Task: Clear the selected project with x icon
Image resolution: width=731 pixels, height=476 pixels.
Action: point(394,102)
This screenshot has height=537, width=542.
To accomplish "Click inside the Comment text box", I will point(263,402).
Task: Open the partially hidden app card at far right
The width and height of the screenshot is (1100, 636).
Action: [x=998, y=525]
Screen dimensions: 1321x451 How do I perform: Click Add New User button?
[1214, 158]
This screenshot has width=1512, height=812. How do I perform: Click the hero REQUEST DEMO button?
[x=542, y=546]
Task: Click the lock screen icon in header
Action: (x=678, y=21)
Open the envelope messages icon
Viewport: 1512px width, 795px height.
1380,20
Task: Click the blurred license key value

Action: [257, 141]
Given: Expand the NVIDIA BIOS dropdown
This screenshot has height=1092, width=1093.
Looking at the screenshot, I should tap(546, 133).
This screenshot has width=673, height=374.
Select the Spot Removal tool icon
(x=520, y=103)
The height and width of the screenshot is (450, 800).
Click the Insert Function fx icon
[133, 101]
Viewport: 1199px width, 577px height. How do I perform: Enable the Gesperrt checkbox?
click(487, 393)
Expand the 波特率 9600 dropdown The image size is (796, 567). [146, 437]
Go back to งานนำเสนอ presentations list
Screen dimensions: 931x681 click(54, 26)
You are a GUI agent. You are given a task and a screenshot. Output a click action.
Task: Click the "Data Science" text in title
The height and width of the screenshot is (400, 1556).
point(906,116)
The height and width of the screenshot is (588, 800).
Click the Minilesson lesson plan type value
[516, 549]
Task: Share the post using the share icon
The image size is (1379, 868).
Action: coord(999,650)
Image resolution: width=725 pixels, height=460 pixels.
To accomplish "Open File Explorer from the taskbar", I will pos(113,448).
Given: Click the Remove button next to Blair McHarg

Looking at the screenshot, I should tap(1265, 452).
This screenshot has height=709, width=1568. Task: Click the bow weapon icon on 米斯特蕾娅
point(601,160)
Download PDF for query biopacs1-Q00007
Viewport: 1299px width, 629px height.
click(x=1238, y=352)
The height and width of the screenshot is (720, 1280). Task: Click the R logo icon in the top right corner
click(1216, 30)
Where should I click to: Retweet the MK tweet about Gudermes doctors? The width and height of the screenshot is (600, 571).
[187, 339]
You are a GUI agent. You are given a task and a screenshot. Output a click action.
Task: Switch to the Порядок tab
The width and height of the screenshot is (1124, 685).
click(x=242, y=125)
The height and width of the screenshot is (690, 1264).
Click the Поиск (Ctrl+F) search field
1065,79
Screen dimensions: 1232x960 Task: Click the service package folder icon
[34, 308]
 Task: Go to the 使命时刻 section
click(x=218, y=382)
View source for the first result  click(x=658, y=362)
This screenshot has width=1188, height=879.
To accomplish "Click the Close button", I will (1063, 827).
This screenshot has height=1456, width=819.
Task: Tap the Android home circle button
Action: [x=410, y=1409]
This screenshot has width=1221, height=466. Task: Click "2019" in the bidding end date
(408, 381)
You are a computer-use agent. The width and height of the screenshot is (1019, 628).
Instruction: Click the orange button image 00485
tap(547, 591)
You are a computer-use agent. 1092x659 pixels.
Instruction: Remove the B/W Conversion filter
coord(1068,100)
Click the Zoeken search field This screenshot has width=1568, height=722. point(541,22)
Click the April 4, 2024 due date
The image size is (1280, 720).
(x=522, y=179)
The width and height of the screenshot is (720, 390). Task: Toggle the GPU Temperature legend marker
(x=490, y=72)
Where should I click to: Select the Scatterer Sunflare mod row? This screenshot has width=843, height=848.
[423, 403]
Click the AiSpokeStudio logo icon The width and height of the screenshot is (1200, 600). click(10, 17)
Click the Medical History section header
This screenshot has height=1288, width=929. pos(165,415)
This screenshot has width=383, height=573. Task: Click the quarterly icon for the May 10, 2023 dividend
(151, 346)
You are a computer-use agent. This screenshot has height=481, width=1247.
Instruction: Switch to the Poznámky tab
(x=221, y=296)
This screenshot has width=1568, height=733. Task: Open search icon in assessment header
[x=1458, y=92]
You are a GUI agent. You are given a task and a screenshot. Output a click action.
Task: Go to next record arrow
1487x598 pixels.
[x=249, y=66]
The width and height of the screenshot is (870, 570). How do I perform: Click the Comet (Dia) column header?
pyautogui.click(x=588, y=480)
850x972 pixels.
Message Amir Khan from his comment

____

• _WHAT NEEDS TO BE DONE_:
Exact reproduction of every entry is needed.

• _EXERCISE RESULT_:
Task: Clear the selected project with x icon
Image resolution: width=731 pixels, height=476 pixels.
Action: point(394,102)
This screenshot has height=537, width=542.
To accomplish "Click inside the Comment text box", I will point(263,402).
Task: Open the partially hidden app card at far right
The width and height of the screenshot is (1100, 636).
Action: [x=998, y=525]
Screen dimensions: 1321x451 How do I perform: Click Add New User button?
[1214, 158]
This screenshot has width=1512, height=812. How do I perform: Click the hero REQUEST DEMO button?
[x=542, y=546]
Task: Click the lock screen icon in header
Action: (x=678, y=21)
Open the envelope messages icon
Viewport: 1512px width, 795px height.
1380,20
Task: Click the blurred license key value

Action: [257, 141]
Given: Expand the NVIDIA BIOS dropdown
This screenshot has height=1092, width=1093.
Looking at the screenshot, I should tap(546, 133).
This screenshot has width=673, height=374.
Select the Spot Removal tool icon
(x=520, y=103)
The height and width of the screenshot is (450, 800).
Click the Insert Function fx icon
[133, 101]
Viewport: 1199px width, 577px height. How do I perform: Enable the Gesperrt checkbox?
click(487, 393)
Expand the 波特率 9600 dropdown The image size is (796, 567). [146, 437]
Go back to งานนำเสนอ presentations list
Screen dimensions: 931x681 click(54, 26)
You are a GUI agent. You are given a task and a screenshot. Output a click action.
Task: Click the "Data Science" text in title
The height and width of the screenshot is (400, 1556).
point(906,116)
The height and width of the screenshot is (588, 800).
Click the Minilesson lesson plan type value
[516, 549]
Task: Share the post using the share icon
The image size is (1379, 868).
Action: coord(999,650)
Image resolution: width=725 pixels, height=460 pixels.
To accomplish "Open File Explorer from the taskbar", I will pos(113,448).
Given: Click the Remove button next to Blair McHarg

Looking at the screenshot, I should tap(1265, 452).
This screenshot has height=709, width=1568. Task: Click the bow weapon icon on 米斯特蕾娅
point(601,160)
Download PDF for query biopacs1-Q00007
Viewport: 1299px width, 629px height.
click(x=1238, y=352)
The height and width of the screenshot is (720, 1280). Task: Click the R logo icon in the top right corner
click(1216, 30)
Where should I click to: Retweet the MK tweet about Gudermes doctors? The width and height of the screenshot is (600, 571).
[187, 339]
You are a GUI agent. You are given a task and a screenshot. Output a click action.
Task: Switch to the Порядок tab
The width and height of the screenshot is (1124, 685).
click(x=242, y=125)
The height and width of the screenshot is (690, 1264).
Click the Поиск (Ctrl+F) search field
1065,79
Screen dimensions: 1232x960 Task: Click the service package folder icon
[34, 308]
 Task: Go to the 使命时刻 section
click(x=218, y=382)
View source for the first result  click(x=658, y=362)
This screenshot has width=1188, height=879.
To accomplish "Click the Close button", I will (1063, 827).
This screenshot has height=1456, width=819.
Task: Tap the Android home circle button
Action: [x=410, y=1409]
This screenshot has width=1221, height=466. Task: Click "2019" in the bidding end date
(408, 381)
You are a computer-use agent. The width and height of the screenshot is (1019, 628).
Instruction: Click the orange button image 00485
tap(547, 591)
You are a computer-use agent. 1092x659 pixels.
Instruction: Remove the B/W Conversion filter
coord(1068,100)
Click the Zoeken search field This screenshot has width=1568, height=722. point(541,22)
Click the April 4, 2024 due date
The image size is (1280, 720).
(x=522, y=179)
The width and height of the screenshot is (720, 390). Task: Toggle the GPU Temperature legend marker
(x=490, y=72)
Where should I click to: Select the Scatterer Sunflare mod row? This screenshot has width=843, height=848.
[423, 403]
Click the AiSpokeStudio logo icon The width and height of the screenshot is (1200, 600). click(10, 17)
Click the Medical History section header
This screenshot has height=1288, width=929. pos(165,415)
This screenshot has width=383, height=573. Task: Click the quarterly icon for the May 10, 2023 dividend
(151, 346)
You are a computer-use agent. This screenshot has height=481, width=1247.
Instruction: Switch to the Poznámky tab
(x=221, y=296)
This screenshot has width=1568, height=733. Task: Open search icon in assessment header
[x=1458, y=92]
You are a GUI agent. You are given a task and a screenshot. Output a click action.
Task: Go to next record arrow
1487x598 pixels.
[x=249, y=66]
The width and height of the screenshot is (870, 570). How do I perform: Click the Comet (Dia) column header?
pyautogui.click(x=588, y=480)
850x972 pixels.
Message Amir Khan from his comment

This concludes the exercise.